We’ve heard rumours for months about the posibility of Apple taking iTunes into the cloud. They bought and subsequently shut down LaLa, a cloud based music streaming service, but as yet we haven’t seen any hard evidence Apple is going to launch a LaLa iTunes replacement.
Everyone’s favourite fruit flavoured company did, however, sneak in a bit of iDisk based cloud storage music streaming, by updating its iPhone and iPad iDisk app to enable music streaming from the MobileMe iDisk service. For those of you who have shunned Apple’s ill-fated sync and cloud solution, MobileMe comes with 20GB of online storage called iDisk. The iDisk can be mounted as a network drive in OSX and or Windows and there’s no restriction on what you can or can’t store on your iDisk; however files that the iDisk app on iOS doesn’t recognise can’t be accessed on your iDevice.
Apple updated its iOS iDisk app on the 6th of July with the following change list:
What’s New In Version 1.2
- Designed for both iPhone and iPad
- Multitasking support for iPhone 4 and iPhone 3GS (iOS 4 required).

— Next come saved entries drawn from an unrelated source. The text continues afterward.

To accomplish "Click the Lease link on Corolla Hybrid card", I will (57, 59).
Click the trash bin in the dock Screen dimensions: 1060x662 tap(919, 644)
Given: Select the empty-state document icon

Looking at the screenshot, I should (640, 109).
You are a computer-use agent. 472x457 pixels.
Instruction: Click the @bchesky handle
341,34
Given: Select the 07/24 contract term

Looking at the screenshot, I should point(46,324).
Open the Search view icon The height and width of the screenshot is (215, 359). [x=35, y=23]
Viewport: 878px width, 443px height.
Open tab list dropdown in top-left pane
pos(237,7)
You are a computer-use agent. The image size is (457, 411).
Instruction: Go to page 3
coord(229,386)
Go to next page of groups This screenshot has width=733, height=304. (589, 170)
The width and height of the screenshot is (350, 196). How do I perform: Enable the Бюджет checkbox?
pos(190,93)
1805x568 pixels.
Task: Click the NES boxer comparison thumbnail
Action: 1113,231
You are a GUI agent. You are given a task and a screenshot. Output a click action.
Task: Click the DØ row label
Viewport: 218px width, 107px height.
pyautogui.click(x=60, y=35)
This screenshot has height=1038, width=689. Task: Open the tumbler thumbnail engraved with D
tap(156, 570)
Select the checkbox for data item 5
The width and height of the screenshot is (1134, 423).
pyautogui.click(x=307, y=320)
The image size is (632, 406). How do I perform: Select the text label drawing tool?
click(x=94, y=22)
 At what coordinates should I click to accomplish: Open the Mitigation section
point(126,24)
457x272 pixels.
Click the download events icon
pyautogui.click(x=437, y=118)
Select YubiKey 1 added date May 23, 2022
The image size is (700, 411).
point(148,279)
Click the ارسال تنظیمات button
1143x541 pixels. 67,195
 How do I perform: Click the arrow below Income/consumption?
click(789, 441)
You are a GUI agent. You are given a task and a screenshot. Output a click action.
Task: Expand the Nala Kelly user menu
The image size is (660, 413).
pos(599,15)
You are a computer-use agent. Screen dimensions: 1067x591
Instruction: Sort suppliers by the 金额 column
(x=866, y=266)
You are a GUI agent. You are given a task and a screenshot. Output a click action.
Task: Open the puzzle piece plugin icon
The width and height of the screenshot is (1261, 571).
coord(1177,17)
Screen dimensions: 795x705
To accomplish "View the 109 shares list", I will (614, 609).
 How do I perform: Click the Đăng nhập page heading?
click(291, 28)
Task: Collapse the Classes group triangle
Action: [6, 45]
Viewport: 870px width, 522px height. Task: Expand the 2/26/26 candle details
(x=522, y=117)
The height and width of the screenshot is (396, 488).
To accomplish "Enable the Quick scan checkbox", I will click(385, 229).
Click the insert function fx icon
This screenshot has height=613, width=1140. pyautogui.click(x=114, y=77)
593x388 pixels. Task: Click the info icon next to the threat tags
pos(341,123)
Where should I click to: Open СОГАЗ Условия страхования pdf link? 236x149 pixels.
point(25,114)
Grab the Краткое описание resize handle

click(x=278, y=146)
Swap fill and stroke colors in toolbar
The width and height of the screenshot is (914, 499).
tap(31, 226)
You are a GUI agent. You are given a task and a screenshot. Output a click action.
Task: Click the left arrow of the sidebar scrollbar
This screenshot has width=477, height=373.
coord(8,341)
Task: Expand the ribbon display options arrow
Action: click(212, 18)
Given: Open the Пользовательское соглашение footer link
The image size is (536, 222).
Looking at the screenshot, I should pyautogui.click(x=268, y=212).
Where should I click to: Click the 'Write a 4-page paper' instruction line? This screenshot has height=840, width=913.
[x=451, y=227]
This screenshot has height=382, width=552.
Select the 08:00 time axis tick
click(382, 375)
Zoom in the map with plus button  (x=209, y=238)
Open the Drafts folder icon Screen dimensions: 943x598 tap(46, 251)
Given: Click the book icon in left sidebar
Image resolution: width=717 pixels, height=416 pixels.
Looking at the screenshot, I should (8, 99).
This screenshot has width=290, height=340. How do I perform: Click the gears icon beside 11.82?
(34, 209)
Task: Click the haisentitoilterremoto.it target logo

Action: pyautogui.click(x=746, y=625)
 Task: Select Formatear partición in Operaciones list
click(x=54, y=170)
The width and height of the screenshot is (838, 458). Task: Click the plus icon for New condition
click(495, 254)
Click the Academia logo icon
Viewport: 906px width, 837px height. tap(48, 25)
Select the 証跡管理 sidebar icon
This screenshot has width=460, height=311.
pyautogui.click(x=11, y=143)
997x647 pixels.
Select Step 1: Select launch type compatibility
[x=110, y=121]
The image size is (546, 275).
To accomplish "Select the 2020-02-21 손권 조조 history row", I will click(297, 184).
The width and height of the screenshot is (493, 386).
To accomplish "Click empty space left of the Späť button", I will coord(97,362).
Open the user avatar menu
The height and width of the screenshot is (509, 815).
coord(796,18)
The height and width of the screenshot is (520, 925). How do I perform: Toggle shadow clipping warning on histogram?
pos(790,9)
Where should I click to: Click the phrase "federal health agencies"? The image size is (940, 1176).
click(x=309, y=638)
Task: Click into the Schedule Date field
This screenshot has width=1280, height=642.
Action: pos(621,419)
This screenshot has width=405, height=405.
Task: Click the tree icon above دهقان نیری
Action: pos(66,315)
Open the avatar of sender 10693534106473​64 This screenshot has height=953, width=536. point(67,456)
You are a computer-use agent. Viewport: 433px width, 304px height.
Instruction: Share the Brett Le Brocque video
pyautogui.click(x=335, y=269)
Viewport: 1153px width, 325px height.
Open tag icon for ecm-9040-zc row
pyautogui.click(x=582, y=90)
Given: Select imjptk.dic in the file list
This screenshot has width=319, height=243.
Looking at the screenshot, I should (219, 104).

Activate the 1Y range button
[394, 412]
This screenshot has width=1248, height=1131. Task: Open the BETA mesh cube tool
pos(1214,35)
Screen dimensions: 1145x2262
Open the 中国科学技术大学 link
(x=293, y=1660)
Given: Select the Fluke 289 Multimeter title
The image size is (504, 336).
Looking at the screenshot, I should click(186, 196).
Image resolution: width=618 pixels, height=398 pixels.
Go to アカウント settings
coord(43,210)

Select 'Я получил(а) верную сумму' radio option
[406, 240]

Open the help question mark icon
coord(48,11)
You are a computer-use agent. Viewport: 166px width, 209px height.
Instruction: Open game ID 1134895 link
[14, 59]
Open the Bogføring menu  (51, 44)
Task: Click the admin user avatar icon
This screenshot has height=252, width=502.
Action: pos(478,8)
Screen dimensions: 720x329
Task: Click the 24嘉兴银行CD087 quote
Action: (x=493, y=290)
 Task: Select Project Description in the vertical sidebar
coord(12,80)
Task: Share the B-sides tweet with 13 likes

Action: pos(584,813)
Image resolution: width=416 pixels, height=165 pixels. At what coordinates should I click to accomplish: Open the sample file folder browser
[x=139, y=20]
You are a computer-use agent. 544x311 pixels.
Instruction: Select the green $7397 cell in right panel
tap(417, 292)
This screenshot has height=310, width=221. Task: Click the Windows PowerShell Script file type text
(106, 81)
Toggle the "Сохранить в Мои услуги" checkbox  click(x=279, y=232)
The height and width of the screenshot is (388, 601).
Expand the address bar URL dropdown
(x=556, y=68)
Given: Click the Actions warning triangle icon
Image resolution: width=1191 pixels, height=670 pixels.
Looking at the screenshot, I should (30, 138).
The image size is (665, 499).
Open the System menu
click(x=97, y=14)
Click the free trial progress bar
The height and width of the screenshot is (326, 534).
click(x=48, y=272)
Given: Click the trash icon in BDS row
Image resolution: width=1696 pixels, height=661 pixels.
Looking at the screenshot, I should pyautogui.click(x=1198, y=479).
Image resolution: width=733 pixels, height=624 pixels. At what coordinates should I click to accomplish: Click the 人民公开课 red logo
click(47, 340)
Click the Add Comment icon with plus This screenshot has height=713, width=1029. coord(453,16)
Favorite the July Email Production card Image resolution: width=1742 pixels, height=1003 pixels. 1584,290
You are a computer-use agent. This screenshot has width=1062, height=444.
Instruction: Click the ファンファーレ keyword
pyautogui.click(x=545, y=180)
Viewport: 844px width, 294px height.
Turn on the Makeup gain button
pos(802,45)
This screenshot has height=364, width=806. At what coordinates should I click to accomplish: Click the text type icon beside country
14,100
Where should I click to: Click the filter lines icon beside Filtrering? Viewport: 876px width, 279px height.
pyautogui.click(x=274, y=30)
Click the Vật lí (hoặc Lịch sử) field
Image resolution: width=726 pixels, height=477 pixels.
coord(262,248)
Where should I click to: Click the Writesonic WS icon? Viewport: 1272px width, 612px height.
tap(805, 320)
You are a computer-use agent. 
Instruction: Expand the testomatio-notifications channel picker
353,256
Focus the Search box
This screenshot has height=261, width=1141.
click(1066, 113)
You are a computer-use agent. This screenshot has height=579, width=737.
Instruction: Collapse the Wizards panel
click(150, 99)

* Quickly switch to another app and back to iDisk
* Play audio from your iDisk while using another app
- When app is opened, the last file or directory viewed is displayed
- Option to open iDisk documents in compatible apps such as iBooks
- When sharing a file, an email can be sent from any configured email account
- The URL for a shared file can be copied and pasted
- Various stability improvements
Fine, small improvements across the board, with a bit of audio playing to boot. However, it wasn’t until Michael Robertson, CEO of MP3tunes, revealed in a blog post that the iDisk app could play songs from your iDisk in the background on iOS4 that what Apple had actually done with the update was shown. By streaming tunes from the iDisk in this way, Apple has circumnavigated the recording industry, essentially allowing you to stream any songs you might have in your library. It’s nothing novel, you can do the same using your computer as a media server, even across the web. But as it’s actually a company doing so, without any compensation to the recording industry, you might find Apple takes a bit of heat for this.
Is Apple testing the waters in preparation for iTunes.com? It wouldn’t take much for Apple to integrate music streaming into the iPod app in the same way it has with the iDisk app. Perhaps Apple will roll iTunes and MobileMe in together, iTunes Plus for instance or MobileMe Tunes. Whatever happens in the near future, if you happen to have a MobileMe account now, you can dump all or a large proportion of your music library onto your iDisk and stream said library to your iPhone, iPod touch or iPad over 3G or Wifi, all for the grand old price of gratis.